§ Exercise
Transcribe each of the rows below verbatim, reproducing every line without alteration.

§ Materials provided
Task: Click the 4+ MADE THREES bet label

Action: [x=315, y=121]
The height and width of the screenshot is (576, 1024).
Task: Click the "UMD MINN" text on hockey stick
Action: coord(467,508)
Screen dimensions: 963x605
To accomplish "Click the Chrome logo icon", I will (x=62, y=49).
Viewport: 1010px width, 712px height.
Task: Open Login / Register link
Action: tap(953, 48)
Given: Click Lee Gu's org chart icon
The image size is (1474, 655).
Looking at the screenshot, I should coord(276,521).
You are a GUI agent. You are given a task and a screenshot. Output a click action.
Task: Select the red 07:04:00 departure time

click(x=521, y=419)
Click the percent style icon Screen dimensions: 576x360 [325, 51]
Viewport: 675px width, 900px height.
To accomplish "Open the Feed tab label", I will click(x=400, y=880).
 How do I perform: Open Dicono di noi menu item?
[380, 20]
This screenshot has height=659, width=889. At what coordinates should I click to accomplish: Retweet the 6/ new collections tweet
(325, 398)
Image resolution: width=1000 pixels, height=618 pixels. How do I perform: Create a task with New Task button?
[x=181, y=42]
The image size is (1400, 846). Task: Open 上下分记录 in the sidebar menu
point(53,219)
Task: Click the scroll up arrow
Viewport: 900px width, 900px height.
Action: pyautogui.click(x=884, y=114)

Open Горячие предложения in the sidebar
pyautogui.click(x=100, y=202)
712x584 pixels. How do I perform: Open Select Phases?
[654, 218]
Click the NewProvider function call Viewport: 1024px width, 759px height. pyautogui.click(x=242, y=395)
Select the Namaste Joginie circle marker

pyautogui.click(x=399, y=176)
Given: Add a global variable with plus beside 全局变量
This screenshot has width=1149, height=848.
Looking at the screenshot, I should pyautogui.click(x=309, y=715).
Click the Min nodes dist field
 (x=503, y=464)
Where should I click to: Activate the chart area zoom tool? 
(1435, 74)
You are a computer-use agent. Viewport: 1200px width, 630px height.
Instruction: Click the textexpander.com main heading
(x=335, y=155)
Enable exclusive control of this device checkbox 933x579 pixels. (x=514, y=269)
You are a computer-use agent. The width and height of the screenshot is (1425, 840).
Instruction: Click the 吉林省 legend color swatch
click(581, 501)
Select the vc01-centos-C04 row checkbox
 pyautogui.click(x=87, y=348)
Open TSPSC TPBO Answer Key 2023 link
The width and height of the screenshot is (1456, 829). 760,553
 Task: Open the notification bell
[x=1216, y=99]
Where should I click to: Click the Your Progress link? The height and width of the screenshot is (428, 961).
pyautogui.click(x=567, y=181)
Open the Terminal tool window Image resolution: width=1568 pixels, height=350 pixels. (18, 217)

§ Solution for this task
Task: Click the 4+ MADE THREES bet label

Action: [x=315, y=121]
The height and width of the screenshot is (576, 1024).
Task: Click the "UMD MINN" text on hockey stick
Action: coord(467,508)
Screen dimensions: 963x605
To accomplish "Click the Chrome logo icon", I will (x=62, y=49).
Viewport: 1010px width, 712px height.
Task: Open Login / Register link
Action: tap(953, 48)
Given: Click Lee Gu's org chart icon
The image size is (1474, 655).
Looking at the screenshot, I should coord(276,521).
You are a GUI agent. You are given a task and a screenshot. Output a click action.
Task: Select the red 07:04:00 departure time

click(x=521, y=419)
Click the percent style icon Screen dimensions: 576x360 [325, 51]
Viewport: 675px width, 900px height.
To accomplish "Open the Feed tab label", I will click(x=400, y=880).
 How do I perform: Open Dicono di noi menu item?
[380, 20]
This screenshot has height=659, width=889. At what coordinates should I click to accomplish: Retweet the 6/ new collections tweet
(325, 398)
Image resolution: width=1000 pixels, height=618 pixels. How do I perform: Create a task with New Task button?
[x=181, y=42]
The image size is (1400, 846). Task: Open 上下分记录 in the sidebar menu
point(53,219)
Task: Click the scroll up arrow
Viewport: 900px width, 900px height.
Action: pyautogui.click(x=884, y=114)

Open Горячие предложения in the sidebar
pyautogui.click(x=100, y=202)
712x584 pixels. How do I perform: Open Select Phases?
[654, 218]
Click the NewProvider function call Viewport: 1024px width, 759px height. pyautogui.click(x=242, y=395)
Select the Namaste Joginie circle marker

pyautogui.click(x=399, y=176)
Given: Add a global variable with plus beside 全局变量
This screenshot has width=1149, height=848.
Looking at the screenshot, I should pyautogui.click(x=309, y=715).
Click the Min nodes dist field
 (x=503, y=464)
Where should I click to: Activate the chart area zoom tool? 
(1435, 74)
You are a computer-use agent. Viewport: 1200px width, 630px height.
Instruction: Click the textexpander.com main heading
(x=335, y=155)
Enable exclusive control of this device checkbox 933x579 pixels. (x=514, y=269)
You are a computer-use agent. The width and height of the screenshot is (1425, 840).
Instruction: Click the 吉林省 legend color swatch
click(581, 501)
Select the vc01-centos-C04 row checkbox
 pyautogui.click(x=87, y=348)
Open TSPSC TPBO Answer Key 2023 link
The width and height of the screenshot is (1456, 829). 760,553
 Task: Open the notification bell
[x=1216, y=99]
Where should I click to: Click the Your Progress link? The height and width of the screenshot is (428, 961).
pyautogui.click(x=567, y=181)
Open the Terminal tool window Image resolution: width=1568 pixels, height=350 pixels. (18, 217)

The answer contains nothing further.